ENTRIES:

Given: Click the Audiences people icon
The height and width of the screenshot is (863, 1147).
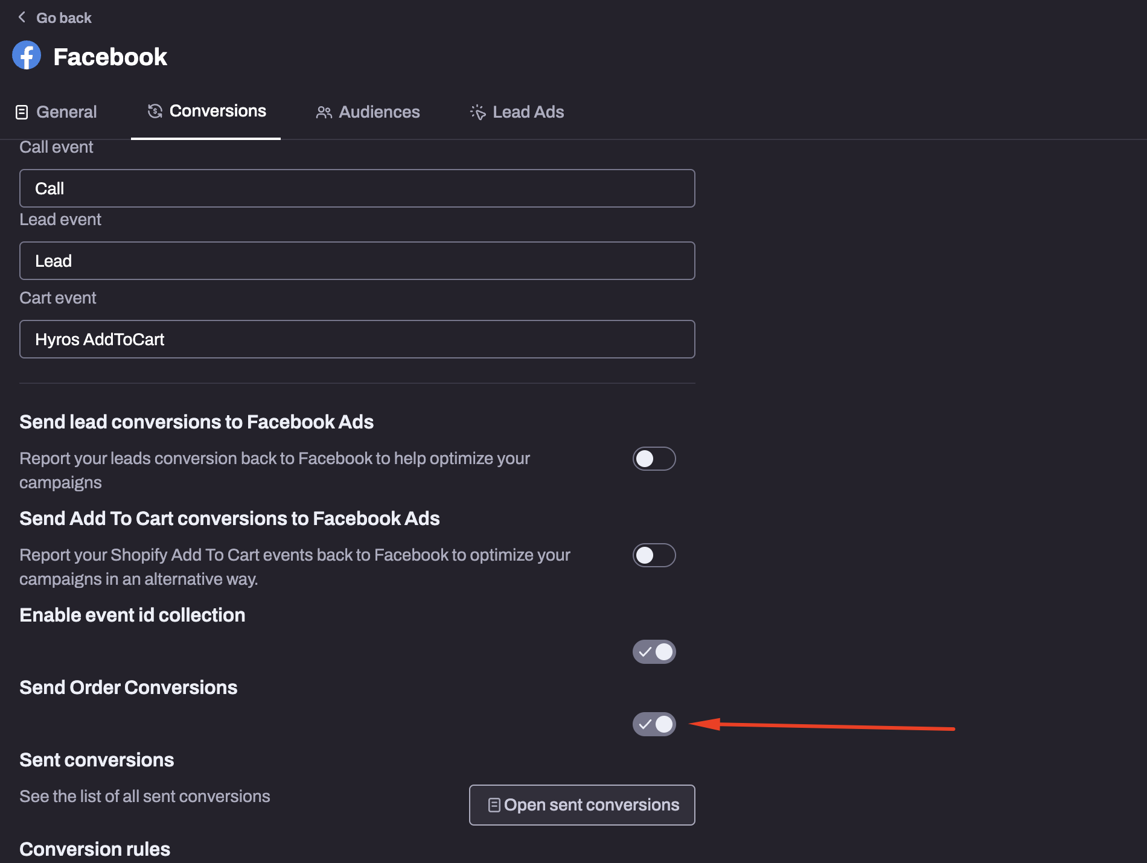Looking at the screenshot, I should [324, 112].
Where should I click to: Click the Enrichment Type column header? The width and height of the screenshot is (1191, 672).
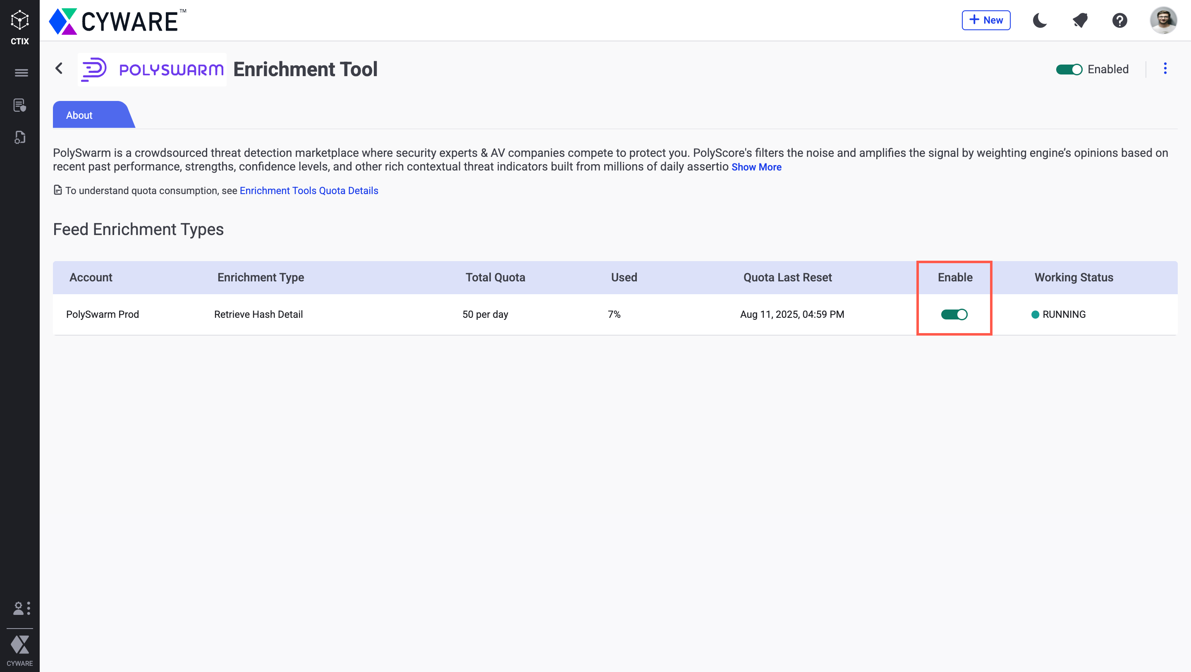(x=260, y=277)
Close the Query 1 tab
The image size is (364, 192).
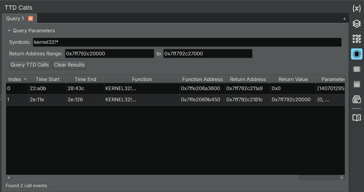point(31,18)
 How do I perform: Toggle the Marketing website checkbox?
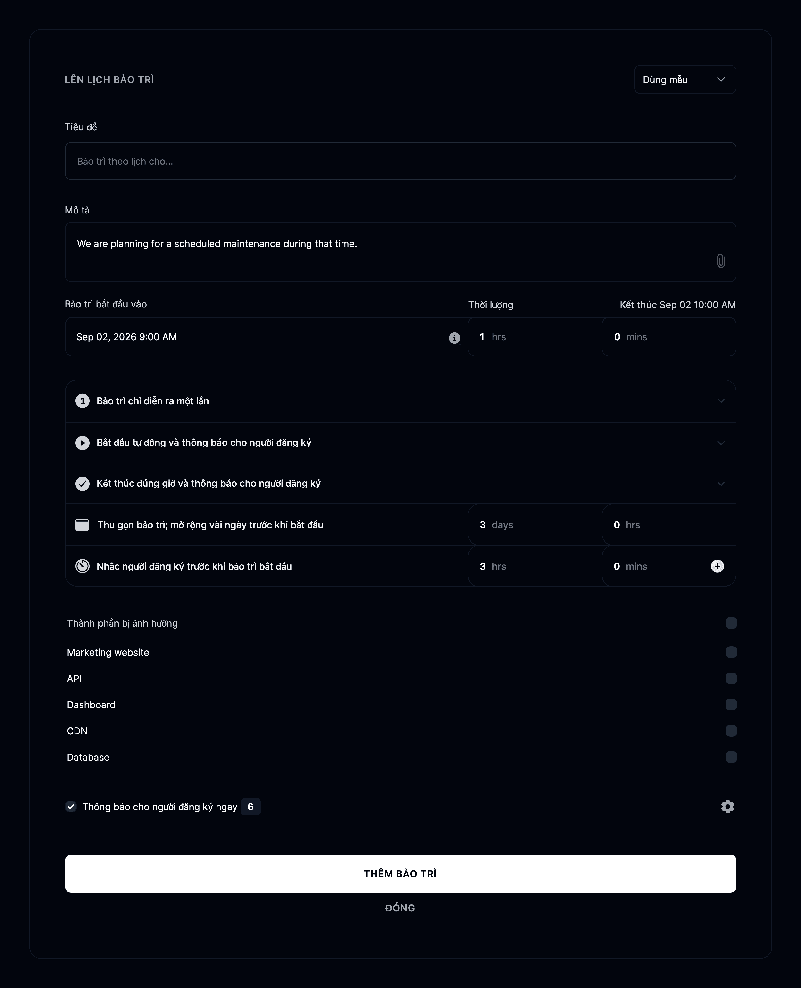(x=731, y=652)
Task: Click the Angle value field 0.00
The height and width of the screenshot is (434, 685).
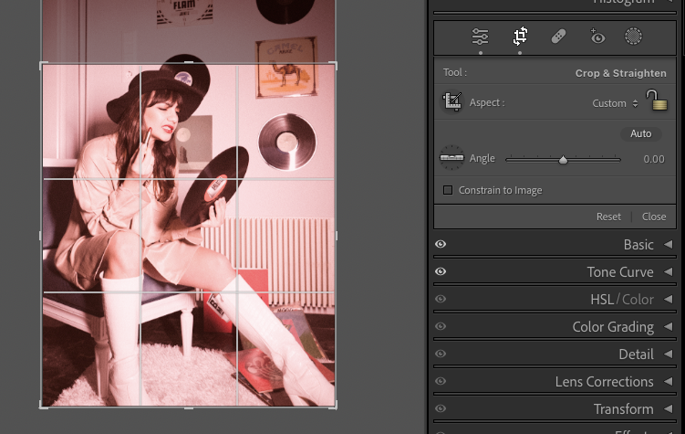Action: [653, 159]
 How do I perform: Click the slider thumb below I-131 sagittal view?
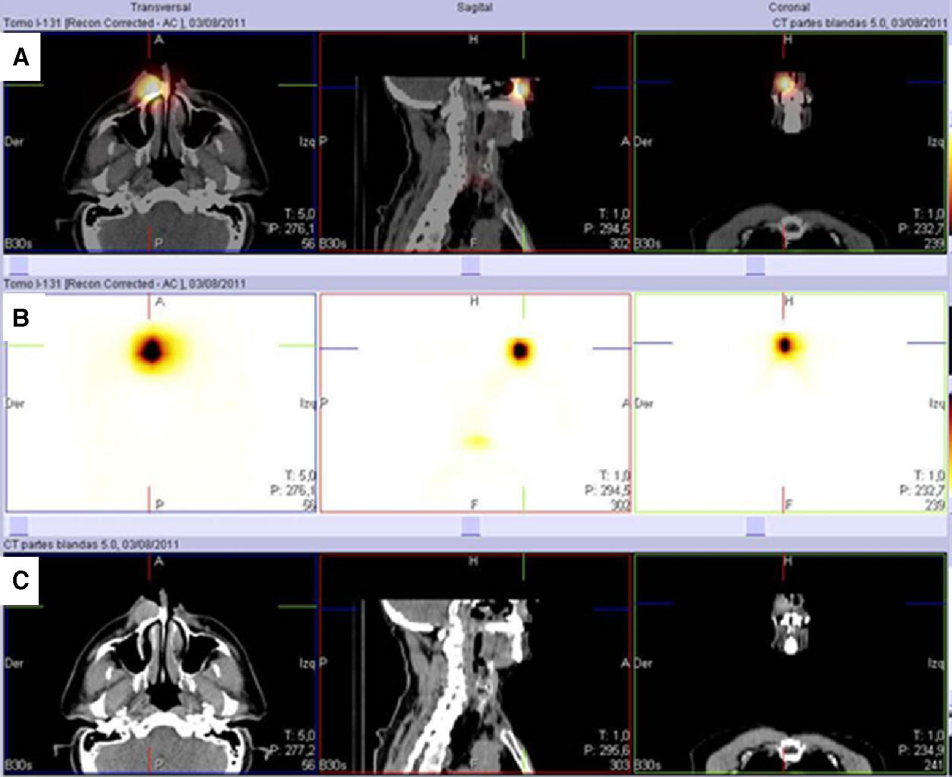[471, 526]
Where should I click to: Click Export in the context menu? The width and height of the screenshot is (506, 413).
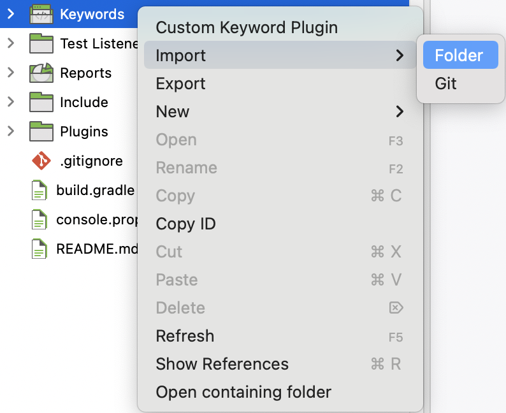[x=180, y=83]
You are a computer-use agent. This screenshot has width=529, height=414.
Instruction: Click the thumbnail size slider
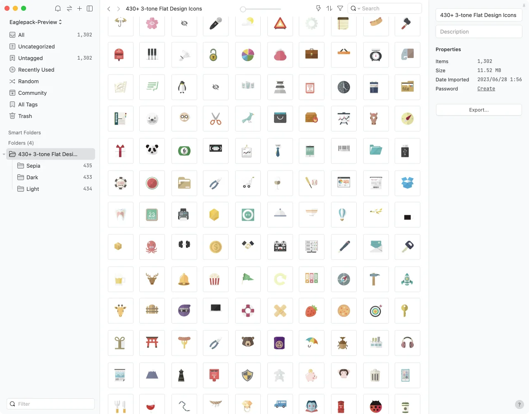261,9
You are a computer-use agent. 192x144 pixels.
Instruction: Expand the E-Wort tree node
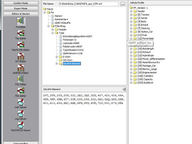pos(57,57)
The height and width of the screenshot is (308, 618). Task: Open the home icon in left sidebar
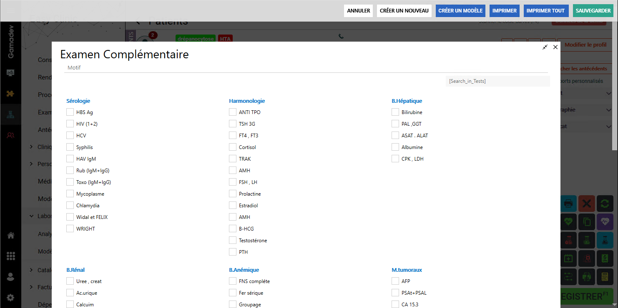click(x=11, y=236)
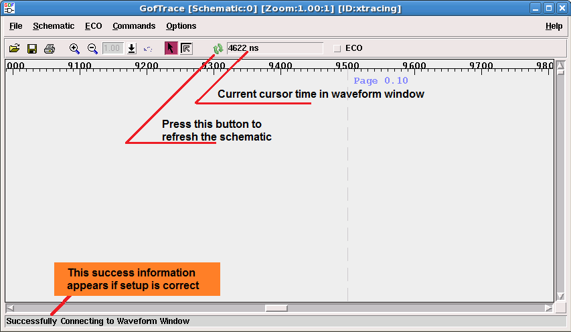This screenshot has height=332, width=571.
Task: Zoom out with the magnifier minus icon
Action: (x=92, y=48)
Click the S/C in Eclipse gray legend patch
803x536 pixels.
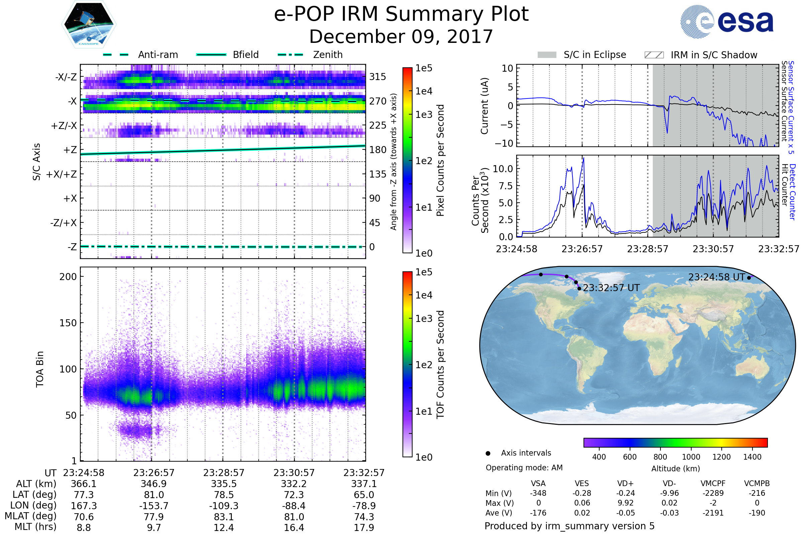point(547,55)
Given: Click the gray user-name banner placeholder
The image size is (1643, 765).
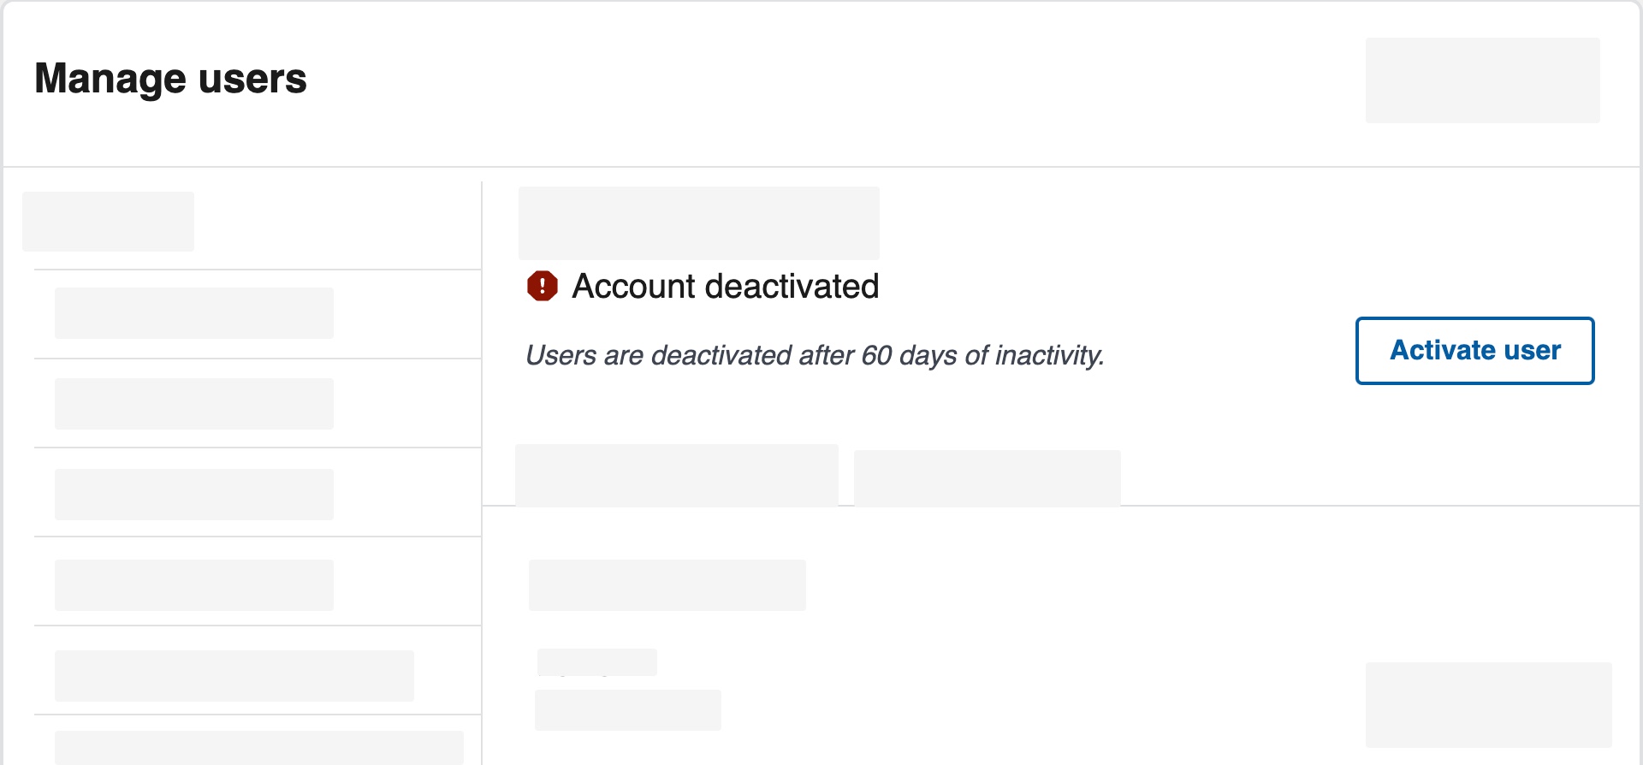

THE EXERCISE: Copy every one of the lines above word for word, leaving out the pictures.

EXPECTED OUTPUT:
Given: Click the Audiences people icon
The height and width of the screenshot is (863, 1147).
Looking at the screenshot, I should [324, 112].
Where should I click to: Click the Enrichment Type column header? The width and height of the screenshot is (1191, 672).
(x=260, y=277)
Close the Query 1 tab
The image size is (364, 192).
point(31,18)
 How do I perform: Toggle the Marketing website checkbox?
(x=731, y=652)
Task: Click the Angle value field 0.00
The height and width of the screenshot is (434, 685).
Action: [653, 159]
 How do I perform: Click the slider thumb below I-131 sagittal view?
[471, 526]
Where should I click to: Click Export in the context menu? The width and height of the screenshot is (506, 413).
[x=180, y=83]
You are a computer-use agent. This screenshot has width=529, height=414.
Instruction: Click the thumbnail size slider
261,9
You are a computer-use agent. 192x144 pixels.
Instruction: Expand the E-Wort tree node
pos(57,57)
The height and width of the screenshot is (308, 618). Task: Open the home icon in left sidebar
click(x=11, y=236)
This screenshot has height=332, width=571.
Task: Zoom out with the magnifier minus icon
Action: (x=92, y=48)
Click the S/C in Eclipse gray legend patch
803x536 pixels.
point(547,55)
Given: Click the gray user-name banner placeholder
The image size is (1643, 765).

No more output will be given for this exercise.